Social news site, Digg, faces two big challenges going forward. How to expand its user-base (and therefore content) beyond its geeky roots, and in turn, how to increase ad revenue.
Speaking at the Future of Web Apps conference in London earlier today, Digg co-founder Kevin Rose spent considerable time addressing the first issue -- how "to expand beyond the geek set and get some real-world relevance", reports CNet's Caroline McCarthy -- but also revealed that the site is contemplating a new potential revenue stream: "Diggable ads".
Exactly how this new type of advertisement would work isn't clear, but as the name implies they'll likely introduce a degree of interactivity similar in spirit to Facebook's recently introduced "Engagement ads". In Facebook's new ad unit, users can interact by leaving comments, sharing virtual gifts, or becoming a ‘fan’. Any interaction then shows up in a user’s news feed. In Digg's case, it may be that an ad gets promoted to the homepage by receiving enough diggs (votes) from users.
Whatever form a "diggable" ad ends up taking, it's almost inevitable that the site's traditional user-base won't take to them kindly. A constant topic of active Digg users is their disdain for online advertising and this is backed up by reports from publishers who note that site visitors sent from Digg are far more likely to have installed an ad blocker for their browser and are far less likely to click on ads.
All of which would explain why Rose is so keen to find ways of growing Digg's user-base beyond its traditional demographic.

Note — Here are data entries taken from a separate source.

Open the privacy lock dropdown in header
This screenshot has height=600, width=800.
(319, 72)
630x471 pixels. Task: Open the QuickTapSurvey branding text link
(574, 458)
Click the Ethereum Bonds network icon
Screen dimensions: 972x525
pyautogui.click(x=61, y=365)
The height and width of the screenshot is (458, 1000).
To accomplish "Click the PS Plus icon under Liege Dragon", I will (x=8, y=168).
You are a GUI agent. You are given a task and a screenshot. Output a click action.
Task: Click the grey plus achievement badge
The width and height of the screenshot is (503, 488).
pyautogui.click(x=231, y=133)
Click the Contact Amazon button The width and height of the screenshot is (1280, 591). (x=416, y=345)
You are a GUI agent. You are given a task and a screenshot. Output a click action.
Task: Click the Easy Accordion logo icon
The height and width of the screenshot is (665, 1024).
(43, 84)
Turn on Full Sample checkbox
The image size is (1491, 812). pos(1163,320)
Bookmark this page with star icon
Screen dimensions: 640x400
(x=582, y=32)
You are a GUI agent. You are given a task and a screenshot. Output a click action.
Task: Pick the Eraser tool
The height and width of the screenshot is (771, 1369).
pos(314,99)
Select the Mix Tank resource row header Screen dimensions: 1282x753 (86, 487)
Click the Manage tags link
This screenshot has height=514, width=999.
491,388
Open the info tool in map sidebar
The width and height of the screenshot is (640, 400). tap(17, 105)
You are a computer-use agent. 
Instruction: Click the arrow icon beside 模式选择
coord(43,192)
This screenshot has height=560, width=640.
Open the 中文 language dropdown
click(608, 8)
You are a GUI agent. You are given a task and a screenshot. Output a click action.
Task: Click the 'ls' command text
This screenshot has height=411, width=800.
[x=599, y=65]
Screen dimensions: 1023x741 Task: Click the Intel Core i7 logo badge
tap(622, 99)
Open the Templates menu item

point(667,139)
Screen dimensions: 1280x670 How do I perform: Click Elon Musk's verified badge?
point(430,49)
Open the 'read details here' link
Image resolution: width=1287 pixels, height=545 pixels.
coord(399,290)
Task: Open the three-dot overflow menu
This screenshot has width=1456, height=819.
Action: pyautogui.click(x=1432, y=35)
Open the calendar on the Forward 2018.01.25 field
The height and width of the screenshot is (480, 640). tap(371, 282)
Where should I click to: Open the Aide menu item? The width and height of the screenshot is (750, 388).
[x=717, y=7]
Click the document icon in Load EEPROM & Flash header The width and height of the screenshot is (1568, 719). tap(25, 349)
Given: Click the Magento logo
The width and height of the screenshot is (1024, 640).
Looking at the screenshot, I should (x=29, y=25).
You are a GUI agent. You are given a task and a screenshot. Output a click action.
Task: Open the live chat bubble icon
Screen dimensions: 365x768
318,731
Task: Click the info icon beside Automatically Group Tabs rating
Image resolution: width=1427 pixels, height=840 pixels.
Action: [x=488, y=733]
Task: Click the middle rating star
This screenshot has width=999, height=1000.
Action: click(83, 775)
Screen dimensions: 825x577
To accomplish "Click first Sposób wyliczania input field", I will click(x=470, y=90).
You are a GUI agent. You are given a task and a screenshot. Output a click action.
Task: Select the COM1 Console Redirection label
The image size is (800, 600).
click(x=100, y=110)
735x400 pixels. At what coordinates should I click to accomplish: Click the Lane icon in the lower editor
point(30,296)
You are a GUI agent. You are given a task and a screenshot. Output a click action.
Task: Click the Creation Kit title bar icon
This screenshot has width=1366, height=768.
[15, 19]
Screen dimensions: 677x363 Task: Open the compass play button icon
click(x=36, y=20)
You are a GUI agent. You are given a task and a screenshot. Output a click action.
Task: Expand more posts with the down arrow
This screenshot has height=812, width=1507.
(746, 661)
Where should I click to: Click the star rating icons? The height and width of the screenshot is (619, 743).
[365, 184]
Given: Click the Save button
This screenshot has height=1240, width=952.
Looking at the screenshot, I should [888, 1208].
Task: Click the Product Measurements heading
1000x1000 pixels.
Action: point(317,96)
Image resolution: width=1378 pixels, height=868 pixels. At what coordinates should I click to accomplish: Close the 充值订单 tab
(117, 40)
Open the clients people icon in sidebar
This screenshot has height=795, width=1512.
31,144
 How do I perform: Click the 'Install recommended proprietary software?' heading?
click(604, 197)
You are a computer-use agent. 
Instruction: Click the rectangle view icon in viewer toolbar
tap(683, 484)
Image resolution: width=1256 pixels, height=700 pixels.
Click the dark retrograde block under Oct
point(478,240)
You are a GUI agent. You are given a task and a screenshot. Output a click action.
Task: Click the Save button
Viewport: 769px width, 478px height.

Rose explained, Digg's strategy going forward--one of the reasons why it raised $28.7 million in a Series C round last month--is to make the service more relevant to the average user. Digg has started to experiment with personalization and recommendation, something that Rose frequently discusses in his town hall Webcasts with the company's CEO, Jay Adelson. Introducing a "similar users" feature on the "upcoming" page of Digg increased friend adding fourfold and Digging by 40 percent.
Rose also revealed that Digg has a lot of data that it's yet to expose, data which will help the site target users in order to provide more relevant content, and of course be potentially useful for advertisers too.
Pooling users into "dynamic" groups by interest is paramount, as is customizing the site for people who might not want all those stories about iPhones and Barack Obama. Beyond that, there's more: Digg has used internal algorithms to identify what Rose calls "prescient users," or tastemakers who have a high probability of Digging something early on that will eventually become very popular.
Of course we've known of the existence of an internal algorithm to identify "prescient users" for a long time, although most people just call them "top diggers". They are a group of users, often early adopters of the site, who routinely get stories they've submitted onto Digg's front page. What's new is to hear Rose talk up this group of users as an asset to the site - although it makes a lot of sense in terms of brands wanting to learn how to leverage social media - as, from the outside at least, it seems that in recent times Digg has gone out of its way to penalize their submissions.